Collect every line of the records below that contains the word "options".
--- The data Enclosed Below ---
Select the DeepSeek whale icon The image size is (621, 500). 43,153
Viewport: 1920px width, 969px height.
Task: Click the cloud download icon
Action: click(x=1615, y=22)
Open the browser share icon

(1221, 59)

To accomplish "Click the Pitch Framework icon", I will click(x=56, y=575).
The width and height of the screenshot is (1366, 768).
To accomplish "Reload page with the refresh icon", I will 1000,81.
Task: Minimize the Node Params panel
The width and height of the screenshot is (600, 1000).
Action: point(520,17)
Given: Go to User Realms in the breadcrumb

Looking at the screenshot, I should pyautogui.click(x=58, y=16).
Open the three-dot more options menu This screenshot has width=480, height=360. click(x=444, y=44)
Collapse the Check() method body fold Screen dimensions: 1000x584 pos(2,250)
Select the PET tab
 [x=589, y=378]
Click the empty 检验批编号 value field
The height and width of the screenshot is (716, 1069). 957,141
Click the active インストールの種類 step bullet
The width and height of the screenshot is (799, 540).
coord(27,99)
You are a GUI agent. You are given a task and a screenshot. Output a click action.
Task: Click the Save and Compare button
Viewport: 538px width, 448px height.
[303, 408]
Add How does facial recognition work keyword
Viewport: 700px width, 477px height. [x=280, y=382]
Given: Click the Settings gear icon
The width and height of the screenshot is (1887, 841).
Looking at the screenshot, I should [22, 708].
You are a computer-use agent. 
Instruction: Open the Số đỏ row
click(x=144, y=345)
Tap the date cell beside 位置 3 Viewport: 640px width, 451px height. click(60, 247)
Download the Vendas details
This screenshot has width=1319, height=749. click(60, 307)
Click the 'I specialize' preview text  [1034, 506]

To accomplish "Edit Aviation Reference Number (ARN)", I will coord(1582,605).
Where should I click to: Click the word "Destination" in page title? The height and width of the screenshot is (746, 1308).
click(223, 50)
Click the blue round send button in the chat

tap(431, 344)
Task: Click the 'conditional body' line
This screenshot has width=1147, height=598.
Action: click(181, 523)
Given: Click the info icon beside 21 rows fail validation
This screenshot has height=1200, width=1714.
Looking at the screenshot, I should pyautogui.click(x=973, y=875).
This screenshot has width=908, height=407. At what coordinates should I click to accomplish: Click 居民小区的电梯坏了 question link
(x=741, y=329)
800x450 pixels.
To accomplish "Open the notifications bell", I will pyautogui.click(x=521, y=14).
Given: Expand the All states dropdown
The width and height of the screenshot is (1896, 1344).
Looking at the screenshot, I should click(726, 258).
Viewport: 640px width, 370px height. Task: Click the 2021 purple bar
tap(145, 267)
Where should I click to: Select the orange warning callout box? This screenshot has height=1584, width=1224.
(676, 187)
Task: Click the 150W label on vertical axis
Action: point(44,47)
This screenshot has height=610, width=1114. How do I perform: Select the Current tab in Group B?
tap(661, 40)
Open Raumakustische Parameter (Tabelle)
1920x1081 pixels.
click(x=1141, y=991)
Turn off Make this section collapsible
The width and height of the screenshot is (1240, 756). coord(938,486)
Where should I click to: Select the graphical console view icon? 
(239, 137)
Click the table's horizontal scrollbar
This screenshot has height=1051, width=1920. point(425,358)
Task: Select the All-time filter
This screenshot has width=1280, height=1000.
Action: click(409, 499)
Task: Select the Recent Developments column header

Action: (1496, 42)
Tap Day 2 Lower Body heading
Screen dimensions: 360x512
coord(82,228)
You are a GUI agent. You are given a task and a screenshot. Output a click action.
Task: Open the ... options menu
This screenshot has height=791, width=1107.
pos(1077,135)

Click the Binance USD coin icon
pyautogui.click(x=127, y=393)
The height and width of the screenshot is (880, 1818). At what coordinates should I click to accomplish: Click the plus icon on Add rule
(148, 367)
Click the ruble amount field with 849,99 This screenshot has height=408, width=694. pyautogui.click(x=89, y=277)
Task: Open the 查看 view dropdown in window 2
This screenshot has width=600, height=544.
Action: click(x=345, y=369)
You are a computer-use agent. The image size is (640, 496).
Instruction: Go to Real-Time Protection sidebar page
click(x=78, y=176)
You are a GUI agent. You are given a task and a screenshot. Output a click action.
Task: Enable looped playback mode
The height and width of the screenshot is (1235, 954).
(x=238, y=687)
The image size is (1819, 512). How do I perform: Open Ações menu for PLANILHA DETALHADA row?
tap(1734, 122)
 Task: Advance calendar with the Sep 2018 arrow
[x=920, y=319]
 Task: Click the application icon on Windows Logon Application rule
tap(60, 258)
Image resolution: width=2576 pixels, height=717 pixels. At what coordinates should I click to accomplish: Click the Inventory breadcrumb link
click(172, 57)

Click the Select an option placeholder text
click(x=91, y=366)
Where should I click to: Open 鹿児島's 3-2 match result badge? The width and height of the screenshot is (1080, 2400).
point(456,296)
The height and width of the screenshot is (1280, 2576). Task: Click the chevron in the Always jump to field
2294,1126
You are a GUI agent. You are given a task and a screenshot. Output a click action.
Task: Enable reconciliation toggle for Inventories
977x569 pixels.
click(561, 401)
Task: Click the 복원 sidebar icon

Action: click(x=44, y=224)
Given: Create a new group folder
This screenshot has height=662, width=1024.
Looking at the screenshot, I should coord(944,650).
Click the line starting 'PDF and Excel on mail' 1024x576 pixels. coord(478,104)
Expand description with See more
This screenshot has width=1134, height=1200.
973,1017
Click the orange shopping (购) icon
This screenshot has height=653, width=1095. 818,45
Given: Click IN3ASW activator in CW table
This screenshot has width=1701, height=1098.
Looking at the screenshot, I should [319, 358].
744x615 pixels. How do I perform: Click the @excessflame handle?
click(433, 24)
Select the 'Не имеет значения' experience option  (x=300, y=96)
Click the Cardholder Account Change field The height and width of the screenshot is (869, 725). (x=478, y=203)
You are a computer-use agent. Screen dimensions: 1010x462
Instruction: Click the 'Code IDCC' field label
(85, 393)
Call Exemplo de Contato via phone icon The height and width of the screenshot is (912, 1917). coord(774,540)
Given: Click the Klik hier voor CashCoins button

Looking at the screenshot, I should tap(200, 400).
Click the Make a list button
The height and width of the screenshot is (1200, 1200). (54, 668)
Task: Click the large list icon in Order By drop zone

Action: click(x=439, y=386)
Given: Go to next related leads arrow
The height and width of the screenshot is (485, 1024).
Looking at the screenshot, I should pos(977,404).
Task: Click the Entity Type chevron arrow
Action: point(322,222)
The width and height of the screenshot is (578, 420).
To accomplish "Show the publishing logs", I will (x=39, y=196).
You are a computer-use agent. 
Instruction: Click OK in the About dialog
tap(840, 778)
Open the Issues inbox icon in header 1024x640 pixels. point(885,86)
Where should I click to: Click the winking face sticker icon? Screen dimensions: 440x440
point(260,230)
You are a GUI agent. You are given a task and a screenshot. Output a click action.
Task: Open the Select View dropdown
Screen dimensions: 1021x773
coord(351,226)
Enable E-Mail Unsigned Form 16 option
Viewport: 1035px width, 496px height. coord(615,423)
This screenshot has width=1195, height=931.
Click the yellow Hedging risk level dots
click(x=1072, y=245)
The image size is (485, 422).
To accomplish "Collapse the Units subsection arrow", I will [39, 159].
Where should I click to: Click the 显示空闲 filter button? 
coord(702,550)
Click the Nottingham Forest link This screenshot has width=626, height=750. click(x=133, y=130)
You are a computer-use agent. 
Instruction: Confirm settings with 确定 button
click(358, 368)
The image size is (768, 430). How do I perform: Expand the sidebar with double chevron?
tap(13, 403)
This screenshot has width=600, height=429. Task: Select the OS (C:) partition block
--- End of Enclosed The data ---
### Answer section
Open the three-dot more options menu This screenshot has width=480, height=360. click(x=444, y=44)
Task: Open the ... options menu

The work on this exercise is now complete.